The audience was silent with tension, as the vampires landed on the stage again. They surrounded her, hiding her from view. It gave the illusion that all of them were feeding at once, though I knew logistically that wasn't pos­sible. Too many mouths to fit like that.

A new vampire stalked onto the stage. He was dark-haired, and darker-skinned, pale, but I couldn't tell if it was makeup or skin tone. He chased back the other vamps. He saw the bloody almost-corpse, and he wept.

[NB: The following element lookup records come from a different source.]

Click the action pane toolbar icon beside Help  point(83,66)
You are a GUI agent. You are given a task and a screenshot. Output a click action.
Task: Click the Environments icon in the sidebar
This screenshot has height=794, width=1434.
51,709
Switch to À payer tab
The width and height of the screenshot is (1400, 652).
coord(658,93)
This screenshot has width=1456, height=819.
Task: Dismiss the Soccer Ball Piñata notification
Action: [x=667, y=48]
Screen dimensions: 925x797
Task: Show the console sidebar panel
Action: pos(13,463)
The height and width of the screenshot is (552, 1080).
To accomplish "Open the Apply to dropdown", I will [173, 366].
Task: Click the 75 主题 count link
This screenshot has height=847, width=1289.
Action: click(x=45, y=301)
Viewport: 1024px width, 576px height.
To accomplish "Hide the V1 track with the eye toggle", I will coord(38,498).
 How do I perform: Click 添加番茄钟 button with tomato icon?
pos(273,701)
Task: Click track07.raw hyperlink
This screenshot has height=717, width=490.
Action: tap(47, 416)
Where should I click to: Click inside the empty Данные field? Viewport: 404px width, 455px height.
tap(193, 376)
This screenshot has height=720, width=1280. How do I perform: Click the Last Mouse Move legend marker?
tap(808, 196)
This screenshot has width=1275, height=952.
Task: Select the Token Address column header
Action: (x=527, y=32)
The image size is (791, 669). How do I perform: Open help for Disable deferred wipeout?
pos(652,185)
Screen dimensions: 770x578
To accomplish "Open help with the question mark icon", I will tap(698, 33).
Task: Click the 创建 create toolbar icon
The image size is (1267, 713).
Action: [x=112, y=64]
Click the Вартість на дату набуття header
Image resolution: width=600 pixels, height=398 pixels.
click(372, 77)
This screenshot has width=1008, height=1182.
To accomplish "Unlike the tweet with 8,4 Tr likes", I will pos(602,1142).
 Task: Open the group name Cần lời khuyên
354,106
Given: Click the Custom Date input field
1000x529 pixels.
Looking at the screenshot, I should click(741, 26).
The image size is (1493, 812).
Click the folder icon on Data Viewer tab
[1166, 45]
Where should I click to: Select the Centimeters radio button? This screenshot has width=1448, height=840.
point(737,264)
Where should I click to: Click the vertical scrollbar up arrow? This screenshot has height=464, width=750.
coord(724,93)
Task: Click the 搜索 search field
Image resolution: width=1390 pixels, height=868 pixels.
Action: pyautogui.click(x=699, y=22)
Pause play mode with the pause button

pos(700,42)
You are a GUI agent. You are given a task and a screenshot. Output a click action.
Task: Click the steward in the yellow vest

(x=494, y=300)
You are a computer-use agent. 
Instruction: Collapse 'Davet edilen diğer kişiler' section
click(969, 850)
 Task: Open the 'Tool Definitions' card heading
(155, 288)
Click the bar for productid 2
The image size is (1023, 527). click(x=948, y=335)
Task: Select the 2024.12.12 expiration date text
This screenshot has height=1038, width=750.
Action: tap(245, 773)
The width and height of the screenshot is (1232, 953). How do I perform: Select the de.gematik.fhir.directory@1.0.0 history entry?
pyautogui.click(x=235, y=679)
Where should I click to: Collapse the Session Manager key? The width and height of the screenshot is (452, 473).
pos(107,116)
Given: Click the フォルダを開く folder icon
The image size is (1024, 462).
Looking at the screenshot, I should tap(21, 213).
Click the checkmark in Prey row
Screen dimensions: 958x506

His shoulders rose and fell with it.

Adonis laughed at him, one of those big stage laughs, with the head back.

The dark vampire raised a face livid with anger. They began to dance around the stage. They danced with her bloody corpse as their centerpiece. The other vampires vanished behind the stage. The two men danced. Ado­nis had more bulky muscles. The dark man was tall and lean, and more graceful than anyone I'd ever seen. He moved like a dream of water, and even that didn't do him justice.

Adonis's dancing came across as clunky, human in comparison. Some­where in the middle of the dance, I realized I was looking at Merlin.

Merlin won the dancing fight. For that was what it became. They fought in the air, and on the ground, and it looked real. Real anger seemed to be in­volved, and I wondered if it was projecting, or if they were truly pissed at each other and the fight gave them an excuse to vent it.